◆ Problem description: Reproduce each of the rows below verbatim, line for line, with nothing changed, added, or left out.

------------------------------------------------------------------------

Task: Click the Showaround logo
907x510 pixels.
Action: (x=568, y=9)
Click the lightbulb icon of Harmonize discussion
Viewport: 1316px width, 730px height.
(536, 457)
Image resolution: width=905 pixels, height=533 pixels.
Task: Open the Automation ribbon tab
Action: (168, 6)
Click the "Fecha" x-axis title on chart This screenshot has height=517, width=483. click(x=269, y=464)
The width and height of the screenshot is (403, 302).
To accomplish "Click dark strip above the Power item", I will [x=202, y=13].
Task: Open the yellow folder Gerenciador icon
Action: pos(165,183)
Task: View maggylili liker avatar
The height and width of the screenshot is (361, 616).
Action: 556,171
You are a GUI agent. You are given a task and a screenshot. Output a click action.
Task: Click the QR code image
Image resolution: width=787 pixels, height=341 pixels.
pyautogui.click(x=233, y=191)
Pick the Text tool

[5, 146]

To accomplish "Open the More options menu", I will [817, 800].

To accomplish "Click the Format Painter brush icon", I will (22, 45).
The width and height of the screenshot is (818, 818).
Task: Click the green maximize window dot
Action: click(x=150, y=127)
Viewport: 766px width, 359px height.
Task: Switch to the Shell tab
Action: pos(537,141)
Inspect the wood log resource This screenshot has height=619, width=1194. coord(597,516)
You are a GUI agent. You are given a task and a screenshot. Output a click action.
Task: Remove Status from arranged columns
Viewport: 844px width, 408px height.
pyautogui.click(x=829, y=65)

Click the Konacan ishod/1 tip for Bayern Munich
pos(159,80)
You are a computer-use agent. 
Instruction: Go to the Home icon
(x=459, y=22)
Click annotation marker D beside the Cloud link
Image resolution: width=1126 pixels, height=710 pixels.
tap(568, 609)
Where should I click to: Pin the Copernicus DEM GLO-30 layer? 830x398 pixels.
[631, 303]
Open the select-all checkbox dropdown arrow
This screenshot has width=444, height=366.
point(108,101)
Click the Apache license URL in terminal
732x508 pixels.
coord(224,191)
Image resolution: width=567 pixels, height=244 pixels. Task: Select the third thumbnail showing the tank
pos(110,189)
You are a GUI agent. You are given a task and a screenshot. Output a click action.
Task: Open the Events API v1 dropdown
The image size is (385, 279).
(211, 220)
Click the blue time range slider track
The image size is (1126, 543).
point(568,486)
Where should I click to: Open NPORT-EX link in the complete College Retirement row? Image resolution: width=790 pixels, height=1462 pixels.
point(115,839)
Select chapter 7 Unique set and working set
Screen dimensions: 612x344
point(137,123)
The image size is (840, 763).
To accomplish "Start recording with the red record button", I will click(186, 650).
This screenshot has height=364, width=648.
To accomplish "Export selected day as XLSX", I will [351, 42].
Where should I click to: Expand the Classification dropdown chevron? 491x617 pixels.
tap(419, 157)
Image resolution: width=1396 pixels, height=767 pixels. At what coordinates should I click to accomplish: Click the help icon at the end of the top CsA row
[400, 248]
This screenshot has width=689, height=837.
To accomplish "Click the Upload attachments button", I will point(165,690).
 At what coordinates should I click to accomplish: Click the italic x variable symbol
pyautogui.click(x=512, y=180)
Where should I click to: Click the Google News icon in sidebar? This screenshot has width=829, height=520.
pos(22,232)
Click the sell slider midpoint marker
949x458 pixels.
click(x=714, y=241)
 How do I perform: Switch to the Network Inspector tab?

------------------------------------------------------------------------

◆ Task answer:
Task: Click the Showaround logo
907x510 pixels.
Action: (x=568, y=9)
Click the lightbulb icon of Harmonize discussion
Viewport: 1316px width, 730px height.
(536, 457)
Image resolution: width=905 pixels, height=533 pixels.
Task: Open the Automation ribbon tab
Action: (168, 6)
Click the "Fecha" x-axis title on chart This screenshot has height=517, width=483. click(x=269, y=464)
The width and height of the screenshot is (403, 302).
To accomplish "Click dark strip above the Power item", I will [x=202, y=13].
Task: Open the yellow folder Gerenciador icon
Action: pos(165,183)
Task: View maggylili liker avatar
The height and width of the screenshot is (361, 616).
Action: 556,171
You are a GUI agent. You are given a task and a screenshot. Output a click action.
Task: Click the QR code image
Image resolution: width=787 pixels, height=341 pixels.
pyautogui.click(x=233, y=191)
Pick the Text tool

[5, 146]

To accomplish "Open the More options menu", I will [817, 800].

To accomplish "Click the Format Painter brush icon", I will (22, 45).
The width and height of the screenshot is (818, 818).
Task: Click the green maximize window dot
Action: click(x=150, y=127)
Viewport: 766px width, 359px height.
Task: Switch to the Shell tab
Action: pos(537,141)
Inspect the wood log resource This screenshot has height=619, width=1194. coord(597,516)
You are a GUI agent. You are given a task and a screenshot. Output a click action.
Task: Remove Status from arranged columns
Viewport: 844px width, 408px height.
pyautogui.click(x=829, y=65)

Click the Konacan ishod/1 tip for Bayern Munich
pos(159,80)
You are a computer-use agent. 
Instruction: Go to the Home icon
(x=459, y=22)
Click annotation marker D beside the Cloud link
Image resolution: width=1126 pixels, height=710 pixels.
tap(568, 609)
Where should I click to: Pin the Copernicus DEM GLO-30 layer? 830x398 pixels.
[631, 303]
Open the select-all checkbox dropdown arrow
This screenshot has width=444, height=366.
point(108,101)
Click the Apache license URL in terminal
732x508 pixels.
coord(224,191)
Image resolution: width=567 pixels, height=244 pixels. Task: Select the third thumbnail showing the tank
pos(110,189)
You are a GUI agent. You are given a task and a screenshot. Output a click action.
Task: Open the Events API v1 dropdown
The image size is (385, 279).
(211, 220)
Click the blue time range slider track
The image size is (1126, 543).
point(568,486)
Where should I click to: Open NPORT-EX link in the complete College Retirement row? Image resolution: width=790 pixels, height=1462 pixels.
point(115,839)
Select chapter 7 Unique set and working set
Screen dimensions: 612x344
point(137,123)
The image size is (840, 763).
To accomplish "Start recording with the red record button", I will click(186, 650).
This screenshot has height=364, width=648.
To accomplish "Export selected day as XLSX", I will [351, 42].
Where should I click to: Expand the Classification dropdown chevron? 491x617 pixels.
tap(419, 157)
Image resolution: width=1396 pixels, height=767 pixels. At what coordinates should I click to accomplish: Click the help icon at the end of the top CsA row
[400, 248]
This screenshot has width=689, height=837.
To accomplish "Click the Upload attachments button", I will point(165,690).
 At what coordinates should I click to accomplish: Click the italic x variable symbol
pyautogui.click(x=512, y=180)
Where should I click to: Click the Google News icon in sidebar? This screenshot has width=829, height=520.
pos(22,232)
Click the sell slider midpoint marker
949x458 pixels.
click(x=714, y=241)
 How do I perform: Switch to the Network Inspector tab?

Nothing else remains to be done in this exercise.